What this task involves:
Restate the whole of the data verbatim, omitting nothing.

--- START ---

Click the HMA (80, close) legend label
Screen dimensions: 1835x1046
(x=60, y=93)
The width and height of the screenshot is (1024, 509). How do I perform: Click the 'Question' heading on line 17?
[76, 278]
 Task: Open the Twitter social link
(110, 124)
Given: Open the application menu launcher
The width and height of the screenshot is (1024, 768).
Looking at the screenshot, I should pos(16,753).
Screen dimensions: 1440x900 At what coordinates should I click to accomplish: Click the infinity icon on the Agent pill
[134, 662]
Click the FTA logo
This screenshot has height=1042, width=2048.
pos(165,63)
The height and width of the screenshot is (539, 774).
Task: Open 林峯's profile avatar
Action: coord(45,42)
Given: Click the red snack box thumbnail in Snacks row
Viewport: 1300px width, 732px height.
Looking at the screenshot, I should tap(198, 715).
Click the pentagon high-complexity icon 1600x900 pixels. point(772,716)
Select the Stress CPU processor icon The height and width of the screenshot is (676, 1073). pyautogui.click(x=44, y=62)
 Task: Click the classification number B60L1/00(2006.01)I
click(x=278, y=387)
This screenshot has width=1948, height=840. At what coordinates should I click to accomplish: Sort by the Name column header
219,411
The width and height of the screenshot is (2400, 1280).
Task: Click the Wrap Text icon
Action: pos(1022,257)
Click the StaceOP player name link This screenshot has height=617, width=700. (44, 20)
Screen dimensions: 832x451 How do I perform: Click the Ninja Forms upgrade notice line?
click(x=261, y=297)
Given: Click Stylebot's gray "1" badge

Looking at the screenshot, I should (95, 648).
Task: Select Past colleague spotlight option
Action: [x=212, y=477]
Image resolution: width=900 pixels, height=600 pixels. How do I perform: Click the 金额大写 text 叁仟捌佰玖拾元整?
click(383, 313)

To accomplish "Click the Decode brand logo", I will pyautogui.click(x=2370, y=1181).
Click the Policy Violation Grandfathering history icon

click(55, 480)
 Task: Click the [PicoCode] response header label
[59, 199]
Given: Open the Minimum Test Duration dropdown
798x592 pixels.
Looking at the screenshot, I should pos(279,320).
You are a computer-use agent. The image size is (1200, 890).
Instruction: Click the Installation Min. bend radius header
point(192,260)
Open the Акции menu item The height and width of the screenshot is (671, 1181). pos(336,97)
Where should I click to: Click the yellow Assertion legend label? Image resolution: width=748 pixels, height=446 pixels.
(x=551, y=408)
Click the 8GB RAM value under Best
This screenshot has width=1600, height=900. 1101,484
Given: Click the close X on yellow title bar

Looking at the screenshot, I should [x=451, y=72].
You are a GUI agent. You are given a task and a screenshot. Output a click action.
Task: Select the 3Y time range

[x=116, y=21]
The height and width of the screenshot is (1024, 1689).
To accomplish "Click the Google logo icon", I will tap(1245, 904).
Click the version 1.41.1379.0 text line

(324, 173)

--- END ---

Answer box:
Click the HMA (80, close) legend label
Screen dimensions: 1835x1046
(x=60, y=93)
The width and height of the screenshot is (1024, 509). How do I perform: Click the 'Question' heading on line 17?
[76, 278]
 Task: Open the Twitter social link
(110, 124)
Given: Open the application menu launcher
The width and height of the screenshot is (1024, 768).
Looking at the screenshot, I should pos(16,753).
Screen dimensions: 1440x900 At what coordinates should I click to accomplish: Click the infinity icon on the Agent pill
[134, 662]
Click the FTA logo
This screenshot has height=1042, width=2048.
pos(165,63)
The height and width of the screenshot is (539, 774).
Task: Open 林峯's profile avatar
Action: coord(45,42)
Given: Click the red snack box thumbnail in Snacks row
Viewport: 1300px width, 732px height.
Looking at the screenshot, I should tap(198, 715).
Click the pentagon high-complexity icon 1600x900 pixels. point(772,716)
Select the Stress CPU processor icon The height and width of the screenshot is (676, 1073). pyautogui.click(x=44, y=62)
 Task: Click the classification number B60L1/00(2006.01)I
click(x=278, y=387)
This screenshot has width=1948, height=840. At what coordinates should I click to accomplish: Sort by the Name column header
219,411
The width and height of the screenshot is (2400, 1280).
Task: Click the Wrap Text icon
Action: pos(1022,257)
Click the StaceOP player name link This screenshot has height=617, width=700. (44, 20)
Screen dimensions: 832x451 How do I perform: Click the Ninja Forms upgrade notice line?
click(x=261, y=297)
Given: Click Stylebot's gray "1" badge

Looking at the screenshot, I should (95, 648).
Task: Select Past colleague spotlight option
Action: [x=212, y=477]
Image resolution: width=900 pixels, height=600 pixels. How do I perform: Click the 金额大写 text 叁仟捌佰玖拾元整?
click(383, 313)

To accomplish "Click the Decode brand logo", I will pyautogui.click(x=2370, y=1181).
Click the Policy Violation Grandfathering history icon

click(55, 480)
 Task: Click the [PicoCode] response header label
[59, 199]
Given: Open the Minimum Test Duration dropdown
798x592 pixels.
Looking at the screenshot, I should pos(279,320).
You are a computer-use agent. The image size is (1200, 890).
Instruction: Click the Installation Min. bend radius header
point(192,260)
Open the Акции menu item The height and width of the screenshot is (671, 1181). pos(336,97)
Where should I click to: Click the yellow Assertion legend label? Image resolution: width=748 pixels, height=446 pixels.
(x=551, y=408)
Click the 8GB RAM value under Best
This screenshot has width=1600, height=900. 1101,484
Given: Click the close X on yellow title bar

Looking at the screenshot, I should [x=451, y=72].
You are a GUI agent. You are given a task and a screenshot. Output a click action.
Task: Select the 3Y time range

[x=116, y=21]
The height and width of the screenshot is (1024, 1689).
To accomplish "Click the Google logo icon", I will tap(1245, 904).
Click the version 1.41.1379.0 text line

(324, 173)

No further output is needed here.